* [Objectif] Recopiez telles quelles les lignes des enregistrements, depuis celle qui contient « Given: Open the user account icon in header » jusqu'à la fin des enregistrements, la première et la dernière incluses.

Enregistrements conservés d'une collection

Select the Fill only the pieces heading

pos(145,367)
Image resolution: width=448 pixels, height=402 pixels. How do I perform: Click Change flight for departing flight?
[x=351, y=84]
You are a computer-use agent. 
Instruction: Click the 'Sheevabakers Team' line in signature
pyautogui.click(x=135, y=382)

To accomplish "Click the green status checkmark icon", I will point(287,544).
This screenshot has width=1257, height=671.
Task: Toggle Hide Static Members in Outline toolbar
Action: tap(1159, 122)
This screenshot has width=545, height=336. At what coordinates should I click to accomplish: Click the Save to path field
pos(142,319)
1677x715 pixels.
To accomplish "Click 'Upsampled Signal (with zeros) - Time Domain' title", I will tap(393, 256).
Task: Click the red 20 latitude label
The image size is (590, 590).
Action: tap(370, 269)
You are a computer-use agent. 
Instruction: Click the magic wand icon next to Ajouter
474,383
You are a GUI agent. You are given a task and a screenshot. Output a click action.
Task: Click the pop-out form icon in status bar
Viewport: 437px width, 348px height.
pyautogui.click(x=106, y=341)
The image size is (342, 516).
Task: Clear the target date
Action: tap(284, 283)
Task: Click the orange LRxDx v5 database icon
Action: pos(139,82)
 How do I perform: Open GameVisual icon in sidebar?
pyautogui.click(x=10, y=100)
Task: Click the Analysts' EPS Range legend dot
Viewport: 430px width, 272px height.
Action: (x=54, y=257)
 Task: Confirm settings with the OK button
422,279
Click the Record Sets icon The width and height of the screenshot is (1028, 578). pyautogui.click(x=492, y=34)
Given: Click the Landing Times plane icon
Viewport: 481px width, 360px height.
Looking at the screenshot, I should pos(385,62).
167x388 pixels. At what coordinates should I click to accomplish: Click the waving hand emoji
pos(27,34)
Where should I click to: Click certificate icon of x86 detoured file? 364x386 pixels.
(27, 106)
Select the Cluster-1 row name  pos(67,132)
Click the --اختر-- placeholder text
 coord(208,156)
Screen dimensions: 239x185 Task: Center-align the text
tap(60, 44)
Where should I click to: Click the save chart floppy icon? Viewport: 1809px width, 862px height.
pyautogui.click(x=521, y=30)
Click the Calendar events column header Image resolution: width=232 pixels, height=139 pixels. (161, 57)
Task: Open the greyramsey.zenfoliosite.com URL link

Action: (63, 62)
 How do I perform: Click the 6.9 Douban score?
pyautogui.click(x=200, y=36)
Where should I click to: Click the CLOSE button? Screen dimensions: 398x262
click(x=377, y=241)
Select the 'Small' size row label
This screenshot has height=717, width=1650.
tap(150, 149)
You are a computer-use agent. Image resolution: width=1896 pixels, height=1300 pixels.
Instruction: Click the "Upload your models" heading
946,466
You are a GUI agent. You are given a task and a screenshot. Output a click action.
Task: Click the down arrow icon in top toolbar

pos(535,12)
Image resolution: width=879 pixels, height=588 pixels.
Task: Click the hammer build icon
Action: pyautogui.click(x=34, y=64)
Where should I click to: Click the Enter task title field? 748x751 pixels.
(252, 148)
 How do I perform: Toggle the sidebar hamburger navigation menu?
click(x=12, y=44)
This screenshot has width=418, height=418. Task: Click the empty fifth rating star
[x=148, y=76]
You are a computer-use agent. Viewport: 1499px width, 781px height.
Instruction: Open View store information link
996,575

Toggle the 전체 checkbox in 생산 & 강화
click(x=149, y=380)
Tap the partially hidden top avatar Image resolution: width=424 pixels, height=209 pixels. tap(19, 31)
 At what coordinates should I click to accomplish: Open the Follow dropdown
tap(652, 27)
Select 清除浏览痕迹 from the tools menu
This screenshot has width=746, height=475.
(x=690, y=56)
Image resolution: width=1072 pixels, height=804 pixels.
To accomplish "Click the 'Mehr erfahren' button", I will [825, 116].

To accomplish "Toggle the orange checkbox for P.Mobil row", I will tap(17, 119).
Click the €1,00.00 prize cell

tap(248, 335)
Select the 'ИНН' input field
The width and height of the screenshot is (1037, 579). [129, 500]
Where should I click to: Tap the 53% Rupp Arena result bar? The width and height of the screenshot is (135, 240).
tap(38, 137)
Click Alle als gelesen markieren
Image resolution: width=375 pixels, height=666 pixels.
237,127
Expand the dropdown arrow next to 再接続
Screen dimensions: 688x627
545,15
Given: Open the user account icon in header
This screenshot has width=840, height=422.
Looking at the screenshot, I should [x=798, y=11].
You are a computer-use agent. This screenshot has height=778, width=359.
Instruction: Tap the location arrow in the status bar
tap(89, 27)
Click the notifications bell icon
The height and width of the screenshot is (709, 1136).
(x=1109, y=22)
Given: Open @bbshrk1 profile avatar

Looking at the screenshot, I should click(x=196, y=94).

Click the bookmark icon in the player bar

* [Réponse]
Given: Open the user account icon in header
This screenshot has width=840, height=422.
Looking at the screenshot, I should [x=798, y=11].
You are a computer-use agent. This screenshot has height=778, width=359.
Instruction: Tap the location arrow in the status bar
tap(89, 27)
Click the notifications bell icon
The height and width of the screenshot is (709, 1136).
(x=1109, y=22)
Given: Open @bbshrk1 profile avatar

Looking at the screenshot, I should click(x=196, y=94).

Click the bookmark icon in the player bar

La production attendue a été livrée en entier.